• **STATED GOAL**
Give the material as a numbered list, starting with its first line and going on through the line with "[x=427, y=360]". Leave out any blank lines.

• **Element and text position data**
-------
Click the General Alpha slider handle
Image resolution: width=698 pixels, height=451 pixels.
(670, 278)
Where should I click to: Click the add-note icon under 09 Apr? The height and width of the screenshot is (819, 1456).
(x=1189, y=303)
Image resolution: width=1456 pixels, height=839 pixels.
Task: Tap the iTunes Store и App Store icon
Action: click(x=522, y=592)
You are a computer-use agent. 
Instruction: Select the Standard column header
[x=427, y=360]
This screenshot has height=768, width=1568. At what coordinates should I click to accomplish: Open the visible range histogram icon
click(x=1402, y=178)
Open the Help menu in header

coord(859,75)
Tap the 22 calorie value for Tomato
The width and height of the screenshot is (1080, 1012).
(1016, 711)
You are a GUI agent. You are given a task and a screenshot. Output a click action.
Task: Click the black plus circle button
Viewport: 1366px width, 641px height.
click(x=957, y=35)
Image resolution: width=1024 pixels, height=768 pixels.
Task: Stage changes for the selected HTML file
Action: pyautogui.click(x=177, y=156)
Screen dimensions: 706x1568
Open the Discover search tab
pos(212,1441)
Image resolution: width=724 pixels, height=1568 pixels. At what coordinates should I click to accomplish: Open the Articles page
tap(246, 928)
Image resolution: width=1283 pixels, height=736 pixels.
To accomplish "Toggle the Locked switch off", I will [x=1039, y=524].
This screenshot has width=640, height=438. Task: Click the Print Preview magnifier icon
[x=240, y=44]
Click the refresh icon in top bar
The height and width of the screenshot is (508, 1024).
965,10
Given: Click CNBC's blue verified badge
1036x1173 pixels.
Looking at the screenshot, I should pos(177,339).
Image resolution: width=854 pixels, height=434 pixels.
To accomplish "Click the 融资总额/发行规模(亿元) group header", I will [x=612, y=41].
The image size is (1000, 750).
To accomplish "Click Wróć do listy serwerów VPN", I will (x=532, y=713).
-------
• **SOLUTION TO THIS EXERCISE**
1. Click the General Alpha slider handle
2. Image resolution: width=698 pixels, height=451 pixels.
3. (670, 278)
4. Where should I click to: Click the add-note icon under 09 Apr? The height and width of the screenshot is (819, 1456).
5. (x=1189, y=303)
6. Image resolution: width=1456 pixels, height=839 pixels.
7. Task: Tap the iTunes Store и App Store icon
8. Action: click(x=522, y=592)
9. You are a computer-use agent. 
10. Instruction: Select the Standard column header
11. [x=427, y=360]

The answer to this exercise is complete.